Perhaps more correctly, it's called 'Boning-In', and requires at least one rod to do it properly. But despite sounding all carnal and dirty, there's nothing exciting about it at all, although getting dirty is just about assured. In fact, it's a tried-and-tested method of getting a trench excavated to the correct depth said to date back to construction sites in Sumeria and Ancient Egypt.
A drainage pipe, for example, be it for sewage or for just dull old ditchwater, typically needs to be laid to a fall, running downhill, and on an even gradient. It hasn't got to go up and down like a country walk, but smooth and even and flat, although not in the horizontally level sense because then it won't be conducive to flow at all. In essence, the pipes must be laid on a single straight line which is the shortest distance between two points in three-dimensional space, with the upstream end higher than its opposite number downstream. Indeed, a 'bone' is an Old English word for a slope or gradient.
In order to achieve this goal, the trench bottom must be equally accurately excavated, such that the bottom of the trench is parallel to the intended vertical alignment of the pipes.
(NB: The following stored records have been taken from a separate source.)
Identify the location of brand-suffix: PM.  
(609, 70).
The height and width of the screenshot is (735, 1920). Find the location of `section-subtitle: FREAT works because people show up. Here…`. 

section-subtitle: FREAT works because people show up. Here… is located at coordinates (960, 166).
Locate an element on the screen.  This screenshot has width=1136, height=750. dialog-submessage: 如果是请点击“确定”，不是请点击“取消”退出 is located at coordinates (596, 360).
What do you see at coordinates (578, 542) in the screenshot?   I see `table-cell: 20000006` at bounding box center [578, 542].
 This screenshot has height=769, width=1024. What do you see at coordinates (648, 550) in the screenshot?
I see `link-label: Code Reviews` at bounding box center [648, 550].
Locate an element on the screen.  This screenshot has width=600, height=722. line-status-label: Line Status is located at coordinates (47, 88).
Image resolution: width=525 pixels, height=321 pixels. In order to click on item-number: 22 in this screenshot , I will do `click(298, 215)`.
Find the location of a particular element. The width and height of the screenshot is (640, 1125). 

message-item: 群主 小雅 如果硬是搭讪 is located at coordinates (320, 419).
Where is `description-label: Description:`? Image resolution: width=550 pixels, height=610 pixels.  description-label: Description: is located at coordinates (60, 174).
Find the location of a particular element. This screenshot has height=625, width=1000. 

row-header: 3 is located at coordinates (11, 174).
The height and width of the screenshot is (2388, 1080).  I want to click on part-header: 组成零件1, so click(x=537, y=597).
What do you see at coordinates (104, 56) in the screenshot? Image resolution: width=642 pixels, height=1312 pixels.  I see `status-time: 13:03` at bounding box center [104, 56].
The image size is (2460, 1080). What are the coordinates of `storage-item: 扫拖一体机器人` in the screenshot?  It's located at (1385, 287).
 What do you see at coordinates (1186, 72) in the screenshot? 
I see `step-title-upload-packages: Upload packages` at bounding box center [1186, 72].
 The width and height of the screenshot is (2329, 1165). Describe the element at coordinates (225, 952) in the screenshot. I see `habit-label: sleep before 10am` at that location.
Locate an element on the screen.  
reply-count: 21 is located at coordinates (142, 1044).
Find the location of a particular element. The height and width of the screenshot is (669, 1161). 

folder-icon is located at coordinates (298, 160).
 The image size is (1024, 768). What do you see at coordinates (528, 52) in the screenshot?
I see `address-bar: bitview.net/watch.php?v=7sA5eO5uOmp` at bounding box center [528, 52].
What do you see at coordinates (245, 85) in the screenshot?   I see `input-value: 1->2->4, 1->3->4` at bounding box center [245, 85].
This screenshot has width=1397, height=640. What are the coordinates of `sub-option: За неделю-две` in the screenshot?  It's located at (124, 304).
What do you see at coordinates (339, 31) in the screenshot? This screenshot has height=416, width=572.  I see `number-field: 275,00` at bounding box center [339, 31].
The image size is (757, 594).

To effect this without either sophisticated electronic equipment or being permanently1 welded to the eye-socket of one's surveying equipment, it is convenient to set up a boning system, which the trench-gang can operate without excessively vigilant supervision.
First of all, construct a boning rod. This is an object shaped like the letter T, not unlike an outsized set-square which comprises a vertical staff (perhaps a piece of 50mm x 12mm wood) and a flat plank-like piece (also 50mm x 12mm) being the horizontal part. The two should be secured perpendicularly, perhaps with some bracing. Normally, the horizontal part should be in the order of a metre long, and the vertical part should be about a metre or so longer than the deepest part of the trench.
Then, establish two site rails, one at the upstream end of the trench and one at the downstream end of the trench. Each site rail will consist of a similar flat plank-like piece set by means of accurate survey and typically some nifty carpentry in a vertical position such that the distance from the top of the site rail to the intended trench bottom is equal to the length of the boning-rod staff from the upperside of its respective horizontal piece. Moreover, but equally importantly, each site rail should be established so that the horizontal section of the rail is perpendicular to and preferably intersects with at least some of the intended trench. For longer trenches, say greater than 50m, intermediate site rails may need to be established.
The Ins And Outs Of Boning
Start digging. As the trench deepens, a chainman (a surveyor's assistant) or other suitably trained and equipped fellow should hold the boning rod (or 'traveller') dead vertical in normal T-orientation so that the staff touches the bottom of the trench and the horizontal section is perpendicular to the axis of the trench.
A second member of personnel, perhaps a supervisor, will align by eye the top of the two site-rails by standing beyond one of the trench ends. If the trench is not deep enough the horizontal flat of the boning rod will stand proud of this sight-line. If the trench is too deep, the horizontal flat boning rod will be below the sight-line, and will need a bit of filling in. If the trench is dug just right, the top of the boning-rod will align nicely with the site-line between the two site-rails. Job's a good'un.
Keep boning until the trench is well and truly dug.
Work safely. Be properly trained. If you do not know the relevant health and safety requirements, you should take advice from the relevant statutory safety body, for example the Health and Safety Executive in the UK, before commencing any excavation.